Today I’m doing training, which means that I get to take a class on something and then do all the work that I would have been doing had I not been in the class. I’m going to be learning about the parts of Boost that are planned for inclusion in the new C++ spec. I know, I know, riveting material here. Actually, I’ve been looking forward to it a lot; Boost is one of those things that I totally ignore until I need something, and when I do need something Boost usually has it, in an elegant, robust way.

But that’s not all: today my empire at work becomes complete. My new hire gets moved to the desk across from me, and in the process scores a window seat on his third week with the firm. I told you people to submit a resume; perks abound.

Ah, well. I finally feel like I’m making real progress again, and moving forward feels good. Between that and the springtime warmup, I’ve gotta say, things are well.

The Shoulders Of Giants

Yesterday I took advantage of an opportunity to meet Scott Meyers and listen to him give a talk on one of his current pet projects, which involved the use of some creative C++ template meta-programming tricks to, as he put it, “generalize const“.

The talk was a lot of fun for a number of things: one, it got me thinking about the continuum between a code segment’s state of being ( having this feature ), through documenting that state as intentional (it *should* have this feature), to explicitly enforcing the requirement of that feature. Another was that it was very heartening to see the author of Effective C++ and Effective STL bang his brain against the complexity of Template Metaprogramming — now I don’t feel quite so bad when I’m digging in the bowels of boost::python or boost::mpl and end up staring at the screen and drooling — Scott’s been there too.

It also got me thinking about how iterative technology really is. Truly ‘revolutionary’ technology isn’t technically revolutionary — it’s an incremental improvement from the previous technical iteration. What makes it revolutionary is what it enables in real life. I write code all the time that uses things like std::sort, which is a relatively simple thing in itself, but it depends upon all the other things — the containers, the memory allocation, the memory manager, the bit order, the instruction set, and so on and so on down to the bare transistors simply behaving as expected. Good ol’ std::sort wouldn’t be very useful without that stuff — and each of those things were minor revolutions of their times — we’ve built on them and created meta-stuff, with meta-meta-stuff to specialize the meta-stuff.

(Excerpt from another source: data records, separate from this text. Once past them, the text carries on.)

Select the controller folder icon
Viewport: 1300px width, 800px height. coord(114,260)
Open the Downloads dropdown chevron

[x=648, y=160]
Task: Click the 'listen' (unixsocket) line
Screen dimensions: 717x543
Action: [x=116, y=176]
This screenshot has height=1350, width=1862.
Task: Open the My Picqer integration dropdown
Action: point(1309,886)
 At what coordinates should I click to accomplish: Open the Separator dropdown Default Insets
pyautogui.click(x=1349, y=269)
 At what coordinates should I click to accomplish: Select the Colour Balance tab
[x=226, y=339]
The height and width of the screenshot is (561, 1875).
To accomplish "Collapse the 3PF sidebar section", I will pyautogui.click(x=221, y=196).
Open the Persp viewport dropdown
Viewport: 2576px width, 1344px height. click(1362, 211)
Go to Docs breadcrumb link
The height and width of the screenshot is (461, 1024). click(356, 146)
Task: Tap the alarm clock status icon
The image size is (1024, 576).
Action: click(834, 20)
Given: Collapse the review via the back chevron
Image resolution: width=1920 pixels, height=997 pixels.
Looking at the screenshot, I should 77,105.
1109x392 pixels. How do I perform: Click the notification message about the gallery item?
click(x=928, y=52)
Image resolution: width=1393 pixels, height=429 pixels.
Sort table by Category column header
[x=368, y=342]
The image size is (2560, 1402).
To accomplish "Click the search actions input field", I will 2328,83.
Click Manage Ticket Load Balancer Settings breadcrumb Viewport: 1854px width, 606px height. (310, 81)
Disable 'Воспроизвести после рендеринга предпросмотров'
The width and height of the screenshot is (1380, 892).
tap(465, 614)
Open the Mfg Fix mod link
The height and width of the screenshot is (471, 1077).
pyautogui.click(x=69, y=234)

So today I can do template magic to make the compiler do some extra work for me, and object-orientation to make my programs reflect the real world better, and I didn’t have to figure out all the details of how to make those things happen. I just had to learn how the giants before me organized it so I can reuse it.

Someday, perhaps, something that I build will be like that for someone else, a problem that I poke and prod until I come up with a solution will become another std::sort for someone to grab onto and turn a task from impossible to possible, and from possible to simple.

Whenever that happens, though, it’ll still be standing on the foundation laid by the giants who came before.